Exercise aim: Repeat the lines of the material below word for word, from the line containing "At what (x,y)" through the line containing "Looking at the", and leave out the pictures.

Collected data
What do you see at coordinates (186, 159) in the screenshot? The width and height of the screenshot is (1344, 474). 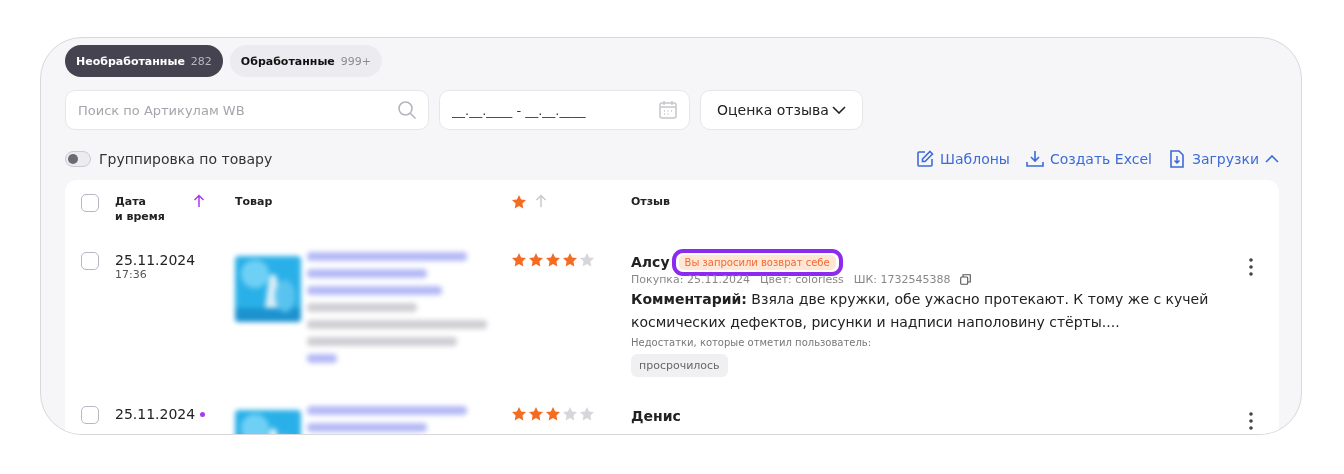 I see `toggle-label: Группировка по товару` at bounding box center [186, 159].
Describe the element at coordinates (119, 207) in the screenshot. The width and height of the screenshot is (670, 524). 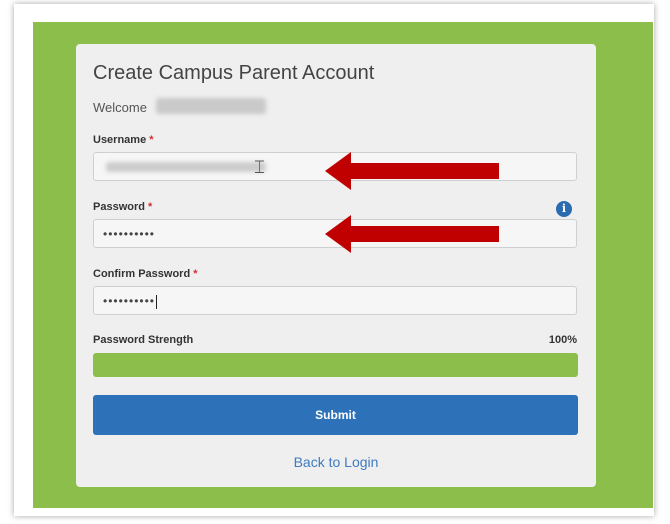
I see `password-label-text: Password` at that location.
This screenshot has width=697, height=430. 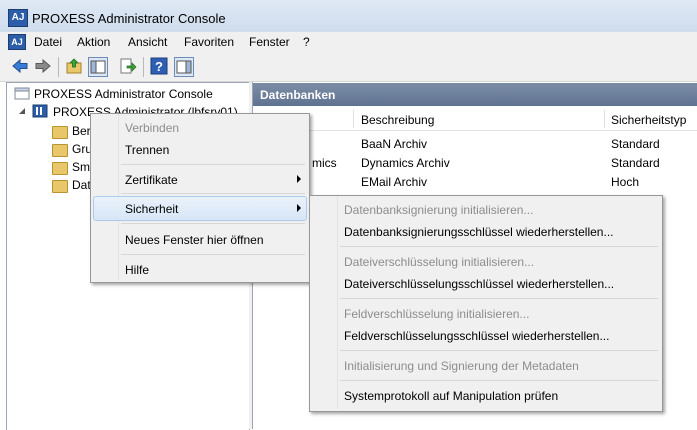 What do you see at coordinates (451, 396) in the screenshot?
I see `submenu-item-check-system-log: Systemprotokoll auf Manipulation prüfen` at bounding box center [451, 396].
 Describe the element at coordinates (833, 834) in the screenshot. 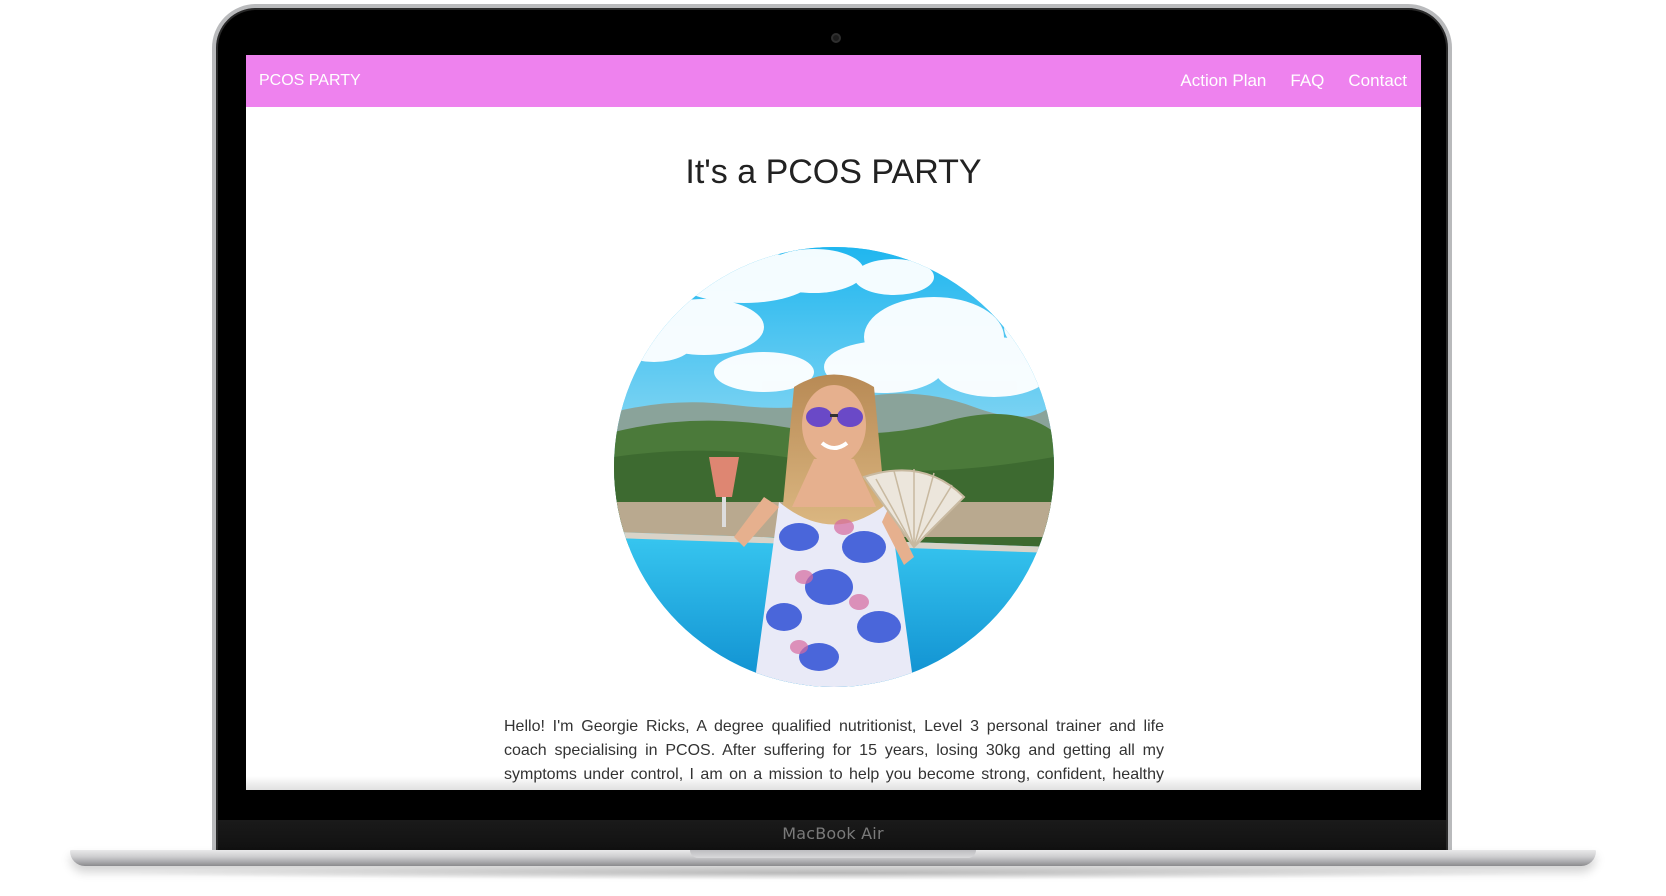

I see `device-label: MacBook Air` at that location.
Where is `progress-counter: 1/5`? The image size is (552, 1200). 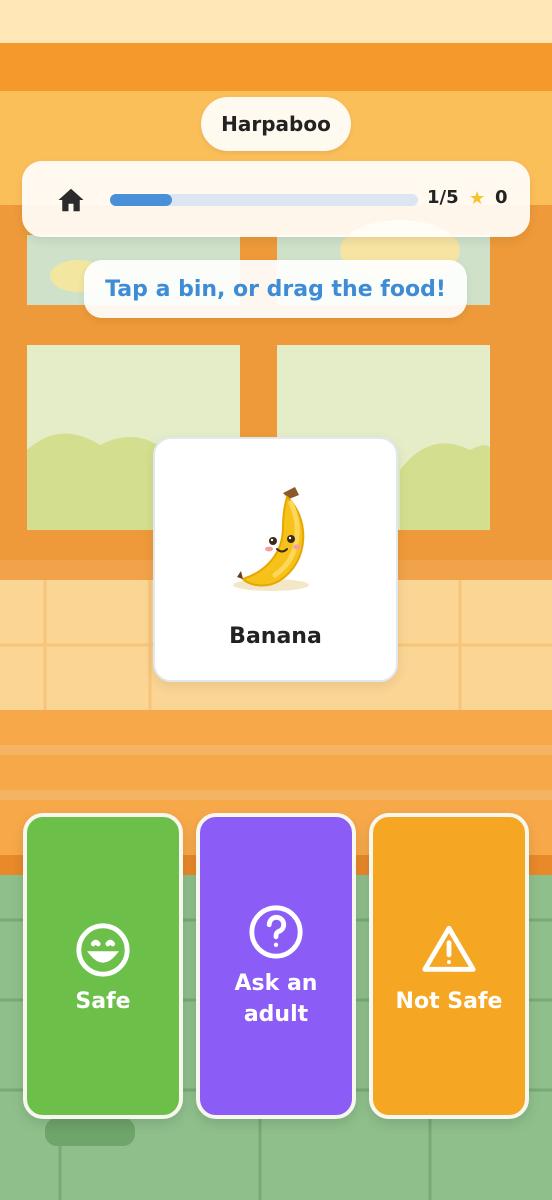
progress-counter: 1/5 is located at coordinates (443, 198).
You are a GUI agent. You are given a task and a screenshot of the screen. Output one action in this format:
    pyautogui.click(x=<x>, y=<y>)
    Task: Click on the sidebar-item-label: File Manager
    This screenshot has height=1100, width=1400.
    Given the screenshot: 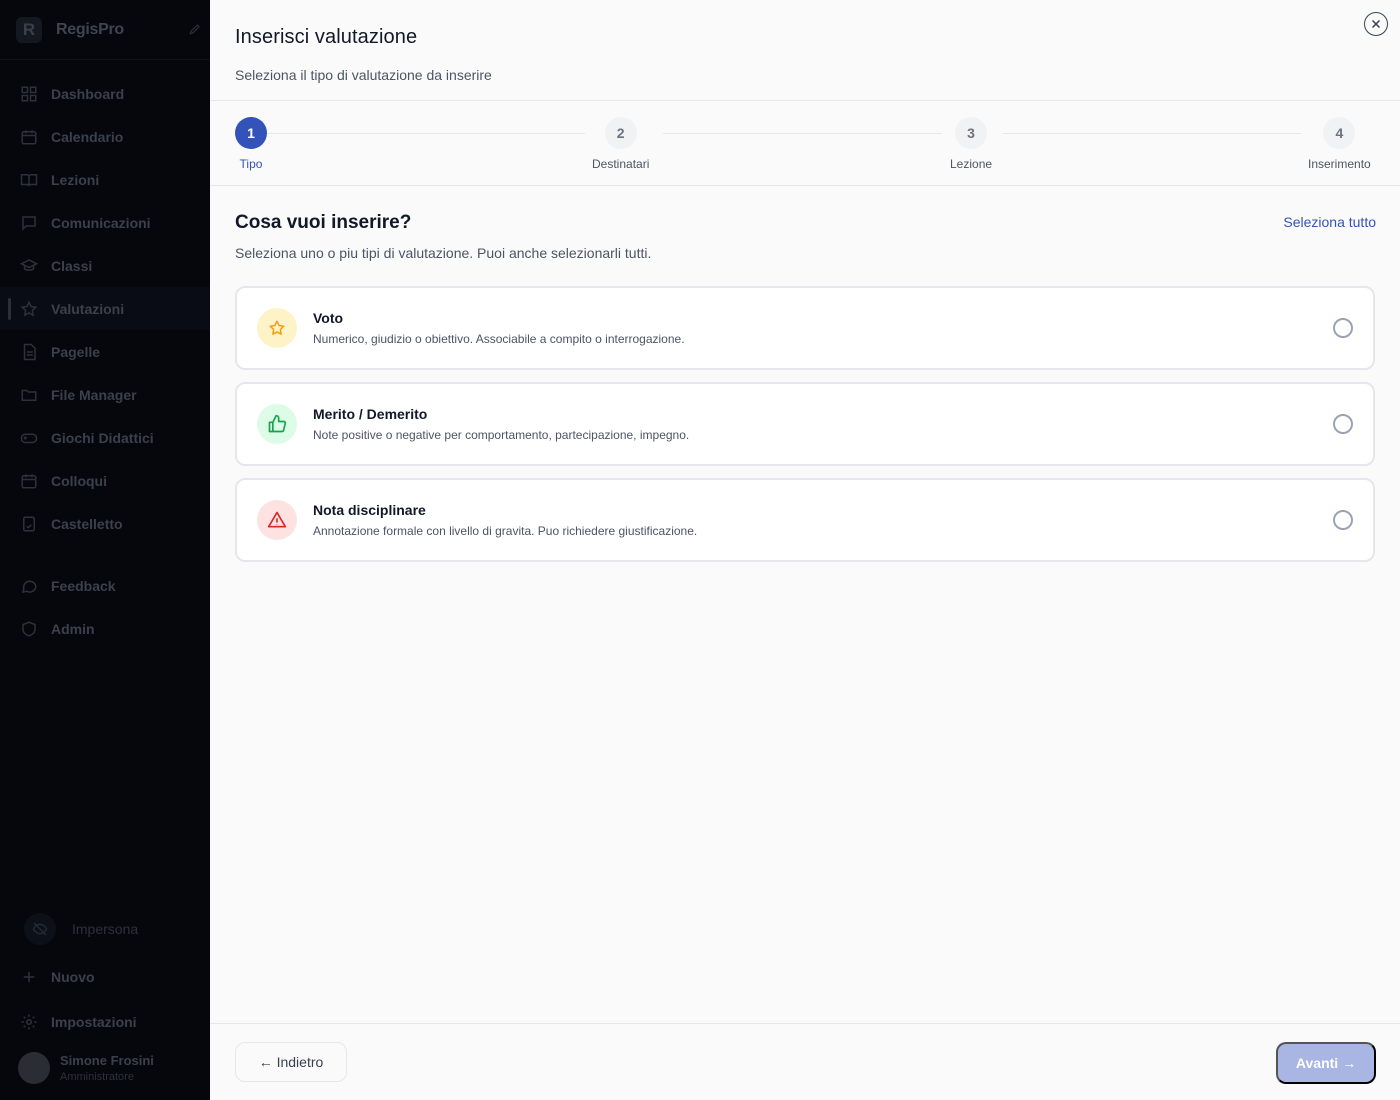 What is the action you would take?
    pyautogui.click(x=94, y=394)
    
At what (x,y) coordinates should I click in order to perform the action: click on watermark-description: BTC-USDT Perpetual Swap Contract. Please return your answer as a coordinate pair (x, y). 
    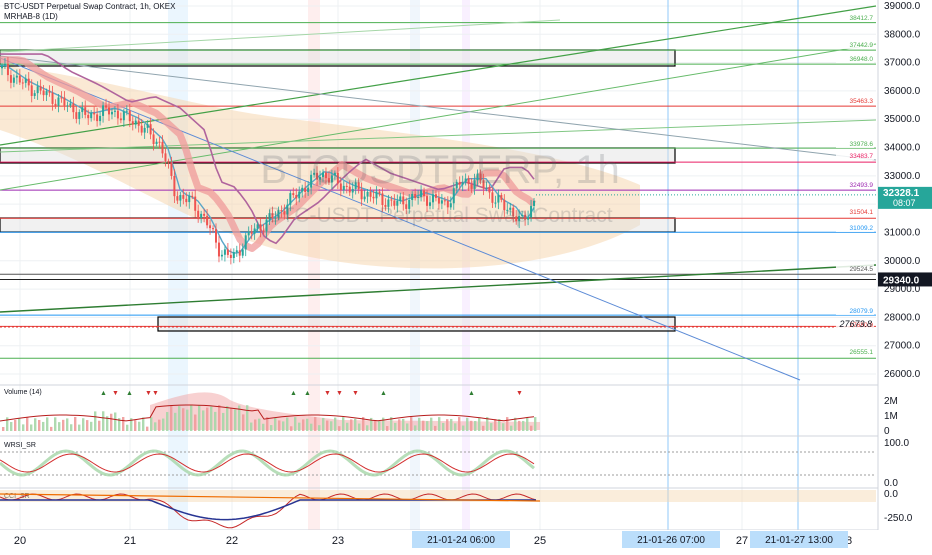
    Looking at the image, I should click on (440, 216).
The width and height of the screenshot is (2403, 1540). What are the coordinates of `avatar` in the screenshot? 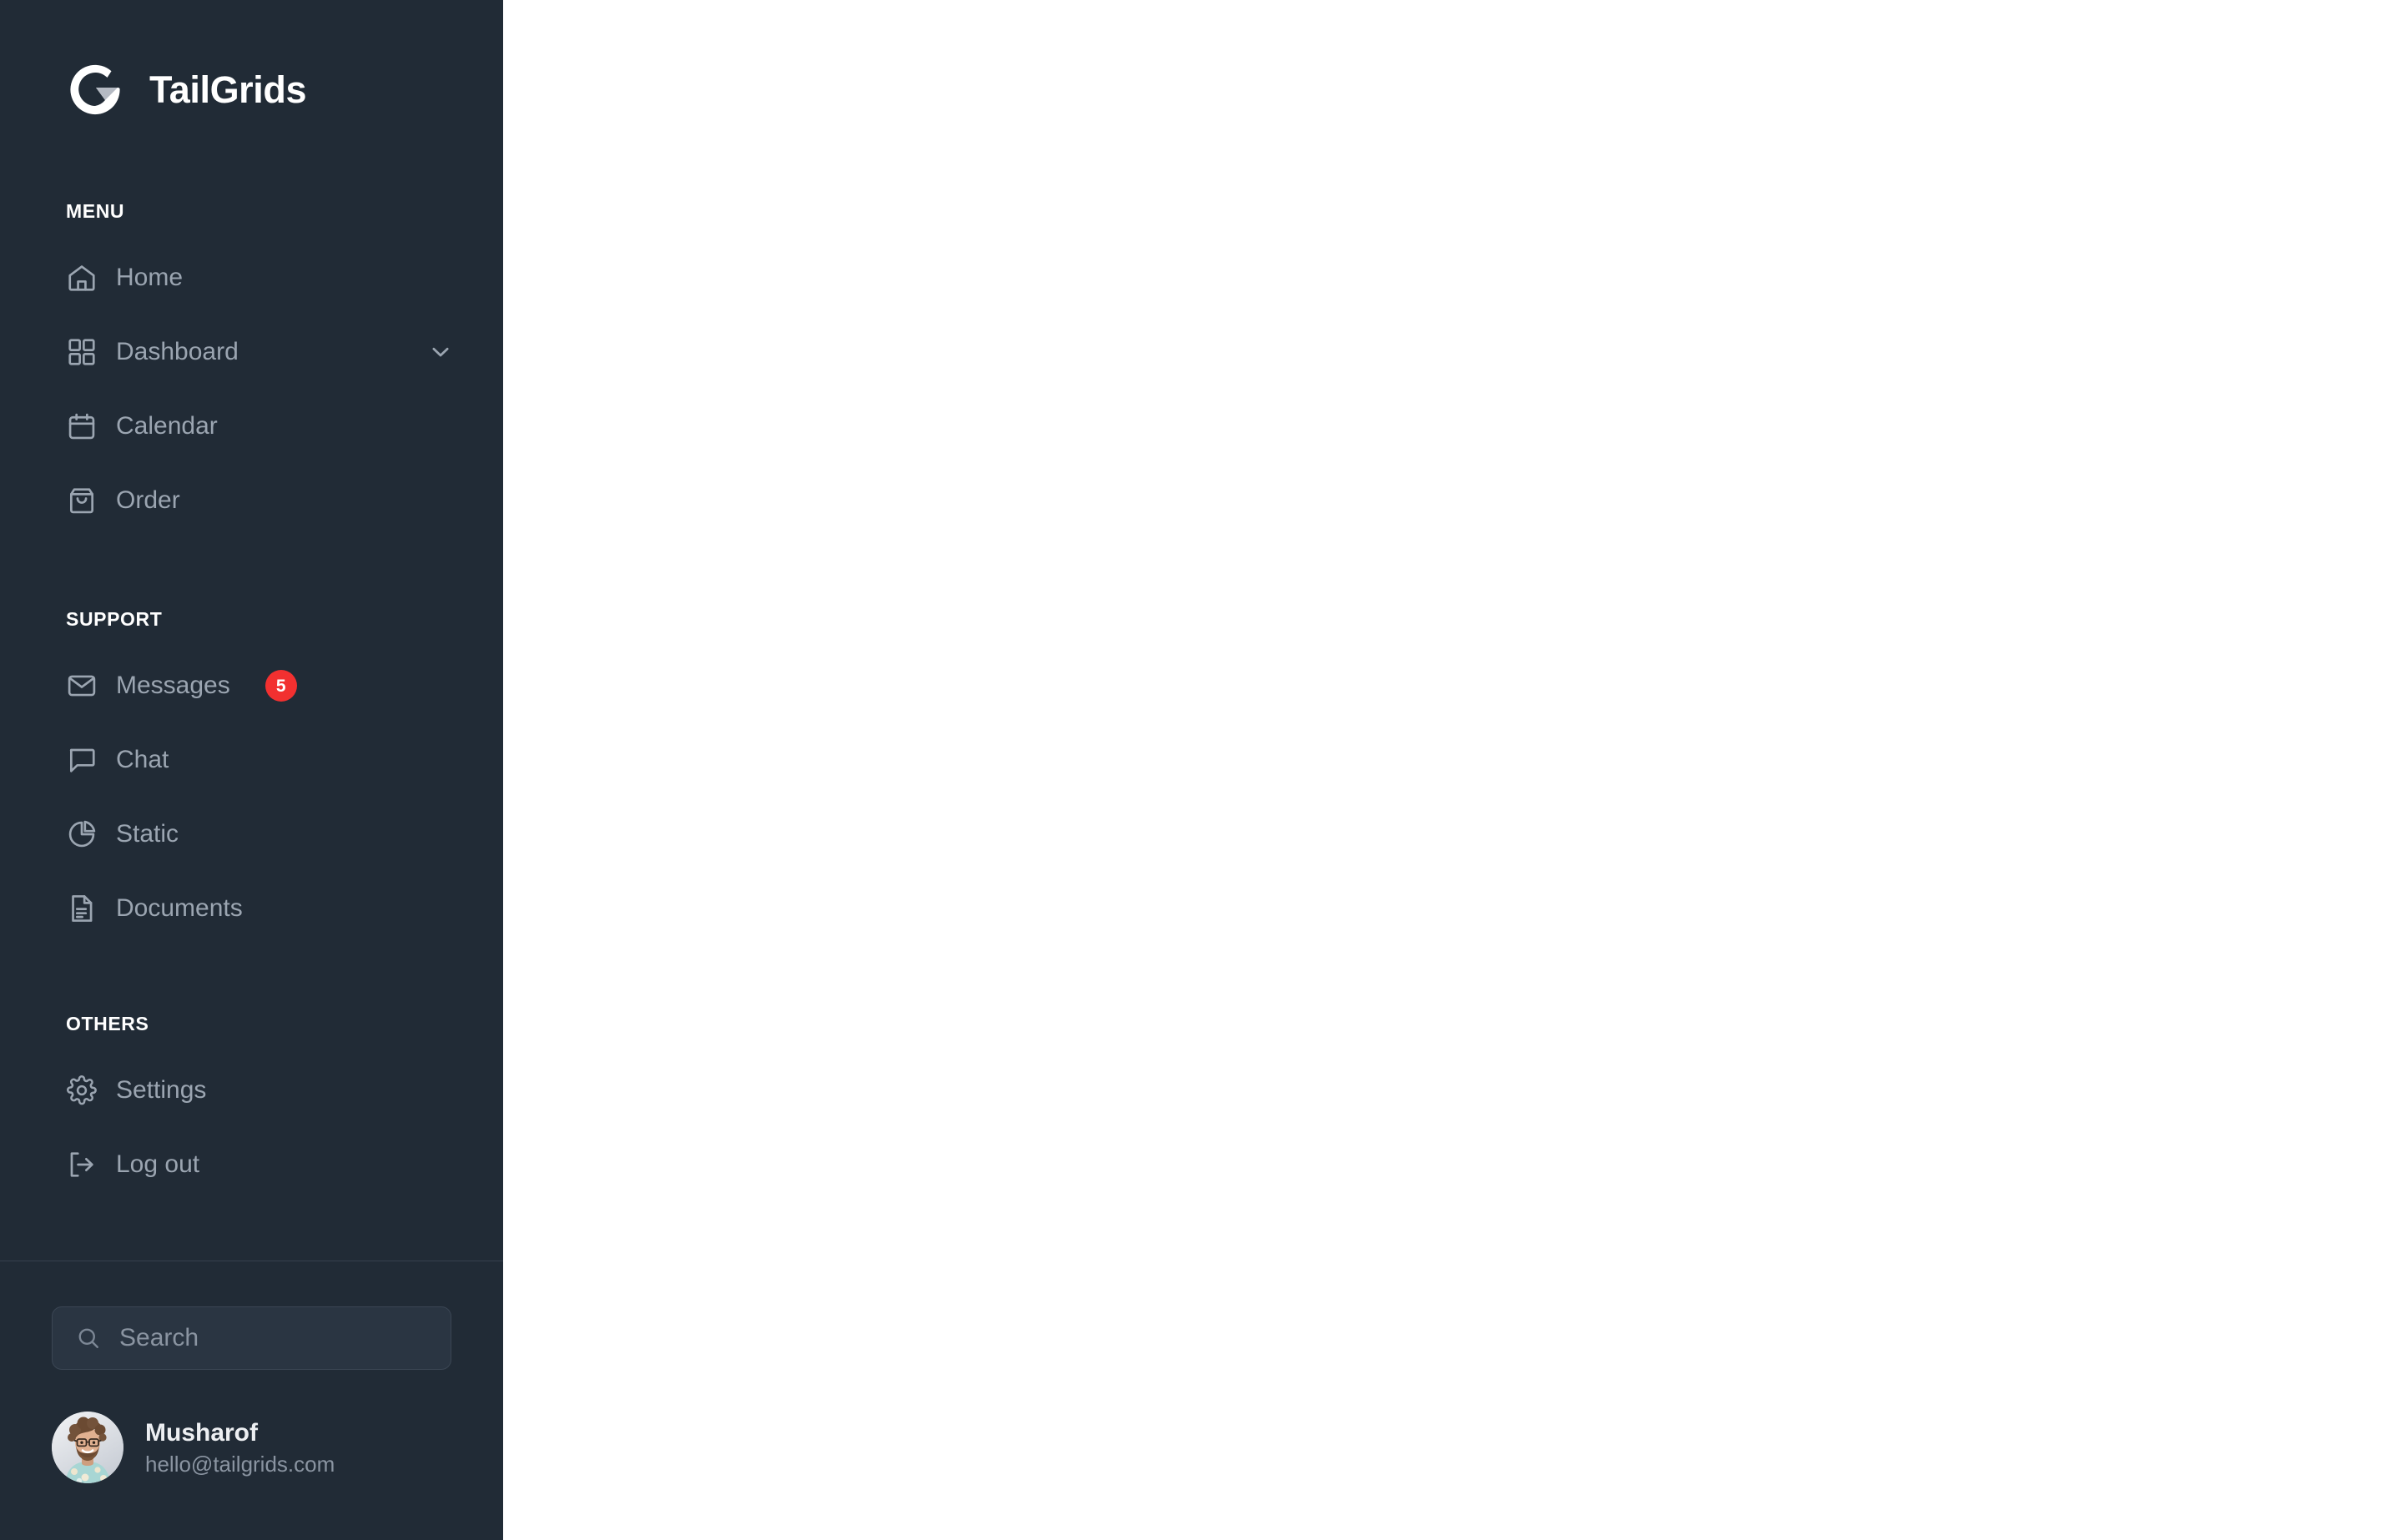 It's located at (88, 1447).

Answer section:
At what (x,y) coordinates should I click in order to perform the action: click on watermark-description: BTC-USDT Perpetual Swap Contract. Please return your answer as a coordinate pair (x, y). 
    Looking at the image, I should click on (440, 216).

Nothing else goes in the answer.